African Journal of
Environmental Science and Technology

  • Abbreviation: Afr. J. Environ. Sci. Technol.
  • Language: English
  • ISSN: 1996-0786
  • DOI: 10.5897/AJEST
  • Start Year: 2007
  • Published Articles: 996

Full Length Research Paper

Assessment of the health impacts of WASH interventions in disaster-prone communities in three regions of Northern Ghana

Eugene Appiah-Effah
  • Eugene Appiah-Effah
  • Department of Civil Engineering, Kwame Nkrumah University of Science and Technology, Kumasi, Ghana.
  • Google Scholar
Gideon Sagoe
  • Gideon Sagoe
  • Sewerage Systems Ghana Ltd., P. O. Box GP 1630, Accra, Ghana.
  • Google Scholar
Kobina Mensah Afful
  • Kobina Mensah Afful
  • WASH Consultant, UNICEF, Ghana.
  • Google Scholar
Dwuodwo Yamoah-Antwi
  • Dwuodwo Yamoah-Antwi
  • Quality Assured Engineering Company Limited, Asutuare, Ghana.
  • Google Scholar

  •  Received: 03 December 2019
  •  Accepted: 07 July 2020
  •  Published: 30 September 2020


This study evaluated the health impacts of WASH interventions in 9 intervention communities against 9 control communities in disaster-prone areas in northern Ghana. We extracted community-specific data on patient-reported cases of WASH-related diseases from health facilities in the study areas. Also, we used key informant interviews and household questionnaires to seek information for validation.

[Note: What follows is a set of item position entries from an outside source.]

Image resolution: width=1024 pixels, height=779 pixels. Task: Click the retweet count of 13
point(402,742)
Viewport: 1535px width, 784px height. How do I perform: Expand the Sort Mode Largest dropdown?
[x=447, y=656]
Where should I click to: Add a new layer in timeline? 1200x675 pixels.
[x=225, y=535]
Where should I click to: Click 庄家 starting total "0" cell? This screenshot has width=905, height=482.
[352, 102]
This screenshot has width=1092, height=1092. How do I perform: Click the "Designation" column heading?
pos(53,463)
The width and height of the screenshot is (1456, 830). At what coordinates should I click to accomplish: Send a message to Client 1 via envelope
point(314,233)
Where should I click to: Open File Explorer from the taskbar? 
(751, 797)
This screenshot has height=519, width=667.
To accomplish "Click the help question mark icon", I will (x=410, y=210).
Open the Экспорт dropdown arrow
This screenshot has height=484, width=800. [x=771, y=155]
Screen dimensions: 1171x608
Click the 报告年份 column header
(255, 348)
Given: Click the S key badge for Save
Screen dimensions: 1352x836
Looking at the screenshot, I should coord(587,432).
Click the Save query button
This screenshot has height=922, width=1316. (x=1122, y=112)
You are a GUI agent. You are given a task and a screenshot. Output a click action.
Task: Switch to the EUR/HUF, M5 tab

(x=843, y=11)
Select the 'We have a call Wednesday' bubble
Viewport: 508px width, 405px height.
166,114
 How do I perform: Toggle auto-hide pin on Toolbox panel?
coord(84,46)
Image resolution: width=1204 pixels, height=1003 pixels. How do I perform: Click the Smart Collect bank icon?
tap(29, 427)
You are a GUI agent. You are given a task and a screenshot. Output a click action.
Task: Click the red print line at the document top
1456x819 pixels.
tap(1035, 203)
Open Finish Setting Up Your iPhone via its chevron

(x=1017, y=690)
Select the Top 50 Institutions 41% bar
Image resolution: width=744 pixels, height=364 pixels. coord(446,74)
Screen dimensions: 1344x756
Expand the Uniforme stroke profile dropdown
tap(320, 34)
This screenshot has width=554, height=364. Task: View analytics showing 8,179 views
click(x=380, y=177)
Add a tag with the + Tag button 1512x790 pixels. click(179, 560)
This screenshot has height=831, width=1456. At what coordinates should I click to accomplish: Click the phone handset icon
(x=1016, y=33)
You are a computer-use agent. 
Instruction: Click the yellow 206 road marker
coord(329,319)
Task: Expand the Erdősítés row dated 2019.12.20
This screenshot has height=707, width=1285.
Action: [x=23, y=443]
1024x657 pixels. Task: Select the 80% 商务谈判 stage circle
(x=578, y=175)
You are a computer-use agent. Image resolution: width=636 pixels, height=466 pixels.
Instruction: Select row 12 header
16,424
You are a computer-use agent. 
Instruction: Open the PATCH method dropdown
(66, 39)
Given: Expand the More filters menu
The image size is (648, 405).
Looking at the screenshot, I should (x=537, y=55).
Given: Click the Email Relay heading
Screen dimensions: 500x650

The impact was measured using the before-after study with concurrent control (BAC) method of Health Impact Evaluation in WASH interventions. The findings indicate a substantial increase in the number of WASH facilities across the intervention communities. However, some respondents complained of access to inadequate quantities and increase downtime of water systems when there is a breakdown. Access to improved sanitation facilities was still a challenge, although a steady increase in the number of household access to latrines was observed. We extracted about 2,315 reported cases of WASH-related diseases, comprising diarrhoea (83%), dysentery (8%), typhoid fever (7%) and intestinal worms (2%). Impacts on diarrhoea prevalence were generally lower than reported figures, and varied across the intervention communities, ranging from 0 to 7% reduction. We recommend that greater attention be given to the sustainability of the intervention to ensure service delivery, rather than as a one-time investment, to achieve more significant impacts.


Key words: Disaster-prone communities, WASH, sanitation, public health.